Ampliação de políticas públicas na busca por pessoas desaparecidas no Brasil

Enviada em 14/05/2020

No século XVI, o rei de Portugal, Dom Sebastião, desapareceu durante expedições exploratórias em busca de novas terras. Após esse período, o trono português ficou sem sucessores e por isso foi ocupado pelo rei da Espanha, momento na história brasileira que ficou conhecido como União Ibérica e trouxe diversas consequências ao futuro do Brasil.Nesse contexto, percebe-se que o desaparecimento de pessoas é um problema que perdura até hoje, seja pela falta de informação por parte da população ou pelo enfraquecimento de ações públicas que levem à resolução desse infortúnio. Logo, deve-se reforçar a importância dessa questão nas políticas públicas nacionais.

Vale ressaltar à princípio que, aproximadamente 200 mil pessoas desaparecem por ano, de acordo com o departamento social da Universidade de Brasília, em 2018, por exemplo, quase 25 mil pessoas desapareceram apenas no estado de São Paulo. Esses números são alarmantes, porém ainda assim não retratam a realidade dessa situação, isso porque muitos ainda desconhecem a necessidade de informar as autoridades competentes o desaparecimento de algum ente querido. Percebe-se também, que existe um receio por parte da sociedade em reportar tal acontecimento, pois muitos não dão tanta credibilidade ao sumiço de um adulto em razão deste ser responsável e ter o livre arbítrio sobre onde deseja ir, mas esquecem que nem sempre há uma escolha nesse sumiço .

Outro ponto importante é o cadastro de pessoas desaparecidas existente que não era divulgado  e nem atualizado pelos familiares ou autoridades responsáveis. Dessa forma, foi criada  a Lei 13812/19, que corrobora com a Politica Nacional de Pessoas Desaparecidas e cria um cadastro nacional, cujo acesso será público, através da internet, com informações descritivas do desaparecido a fim de facilitar as buscas por tal indivíduo . Além disso, sabe-se que são necessárias mais políticas que visem a elucidação dessas questões.

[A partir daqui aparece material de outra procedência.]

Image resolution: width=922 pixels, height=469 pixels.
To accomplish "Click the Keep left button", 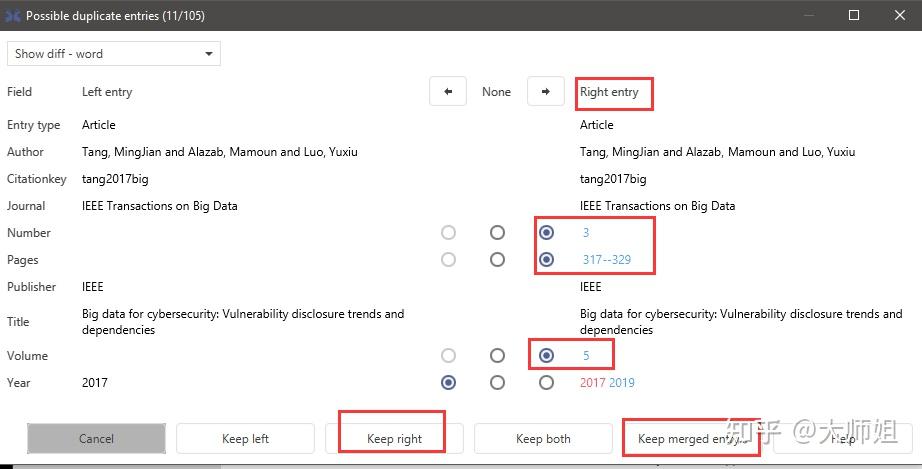I will [x=245, y=439].
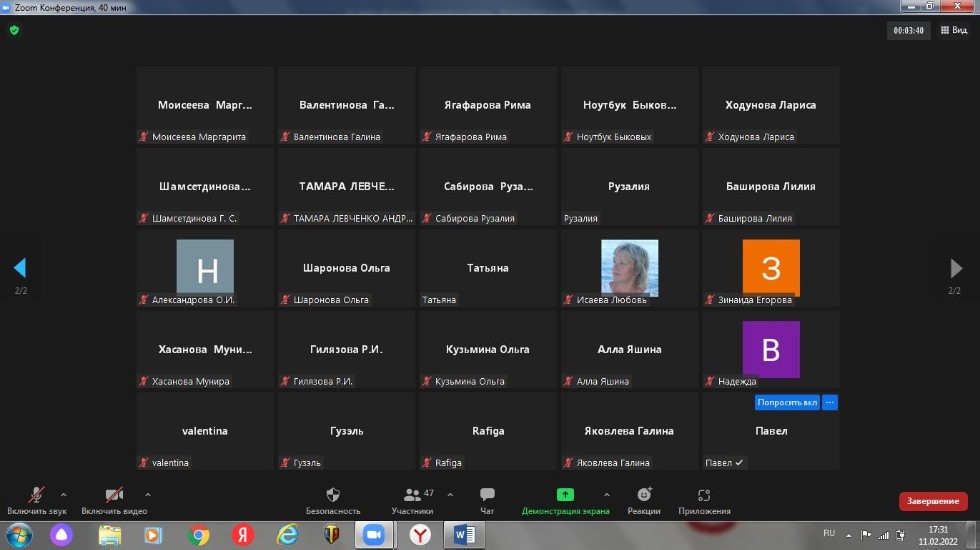
Task: Expand video options arrow beside Включить видео
Action: tap(148, 494)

É necessário, portanto, a tratativa de ações nacionais que visem mitigar o problema das pessoas desaparecidas. Nesse viés, é imprescindível que os órgãos da segurança pública, como a Polícia Federal e o Ministério Público, responsáveis pelo controle da segurança e incolumidade social, promovam atualizações periódicas ao cadastro nacional e devem, também, disponibilizar uma regional específica nas capitais brasileiras para essa finalidade, em que qualquer cidadão possa ter livre acesso para cadastrar e buscar informações sobre pessoas não encontradas. Ademais, os Estados e municípios devem promover campanhas, por meio das redes sociais e dos jornais, em outdoors e na televisão, sobre a necessidade do apoio e empenho da comunidade no contexto do desaparecimento de pessoas, tanto para divulgar os novos casos, quanto para atualizar os pendentes.